Timing is everything. While the dough chills, you can prep other dishes or even try whipping up a quick fresh southwest chipotle salad to accompany your crackers for a light lunch. Multitasking in the kitchen feels less chaotic when you plan little windows like these.
Variations & Adaptations
One of the joys of this recipe is how easy it is to tweak based on what you have or prefer. Here are a few variations I’ve tried and loved:
- Herb Mix-Up: Swap rosemary for thyme, oregano, or basil depending on your mood or what’s fresh in the garden.
- Cheesy Twist: Add ¼ cup (25 g) grated sharp cheddar or parmesan into the dough for a rich, savory bite.
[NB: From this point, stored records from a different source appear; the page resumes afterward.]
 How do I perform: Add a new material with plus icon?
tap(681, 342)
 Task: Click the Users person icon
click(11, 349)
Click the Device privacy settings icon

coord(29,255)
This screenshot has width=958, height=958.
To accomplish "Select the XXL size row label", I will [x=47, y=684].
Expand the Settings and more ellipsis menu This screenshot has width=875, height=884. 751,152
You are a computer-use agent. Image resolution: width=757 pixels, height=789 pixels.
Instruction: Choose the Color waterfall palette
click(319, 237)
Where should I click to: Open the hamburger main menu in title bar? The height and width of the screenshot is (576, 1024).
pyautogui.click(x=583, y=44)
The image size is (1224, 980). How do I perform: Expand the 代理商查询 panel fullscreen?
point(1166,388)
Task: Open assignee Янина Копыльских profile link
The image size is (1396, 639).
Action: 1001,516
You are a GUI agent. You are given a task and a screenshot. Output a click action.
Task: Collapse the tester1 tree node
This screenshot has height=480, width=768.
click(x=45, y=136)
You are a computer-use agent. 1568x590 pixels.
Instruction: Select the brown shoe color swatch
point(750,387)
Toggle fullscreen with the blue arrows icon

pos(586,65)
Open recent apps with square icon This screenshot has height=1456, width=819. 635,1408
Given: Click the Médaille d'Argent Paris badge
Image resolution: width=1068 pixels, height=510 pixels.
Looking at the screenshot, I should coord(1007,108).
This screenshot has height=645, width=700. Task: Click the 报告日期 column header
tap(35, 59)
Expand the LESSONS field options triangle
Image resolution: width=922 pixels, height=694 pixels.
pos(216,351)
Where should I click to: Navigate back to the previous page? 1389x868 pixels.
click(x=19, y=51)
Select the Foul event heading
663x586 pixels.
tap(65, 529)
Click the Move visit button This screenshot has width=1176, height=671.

- Spicy Kick: Mix in ¼ teaspoon cayenne pepper or chili flakes for a little heat that pairs beautifully with a creamy dip.
- Gluten-Free Version: Use almond flour or a gluten-free baking blend, but note the crackers might be a bit softer.
- Seeded Crackers: Sprinkle sesame seeds, flaxseeds, or chia seeds on top before baking for extra texture and nutrition.
For a festive touch, I once rolled out the dough and topped the crackers with caramelized onions before baking—surprisingly delightful! You can also try baking smaller, bite-sized crackers for party trays, which work great alongside crispy ham and cheese sticks or savory antipasto squares.
Serving & Storage Suggestions
These crackers are best served at room temperature, straight from the cooling rack. Their crispness shines brightest when paired with creamy dips like hummus, guacamole, or even a sharp cheese plate. They’re fantastic for casual snacking or as an appetizer component for gatherings.
Store your crackers in an airtight container at room temperature to keep them crisp. They typically last about a week, though in my experience, they rarely stick around that long! For longer storage, you can freeze them in a sealed bag and toast them lightly in the oven before serving.
Reheating is simple: a few minutes in a 300°F (150°C) oven will refresh their crunch without drying them out. Over time, the flavors mellow and deepen, making them delicious even a couple days after baking.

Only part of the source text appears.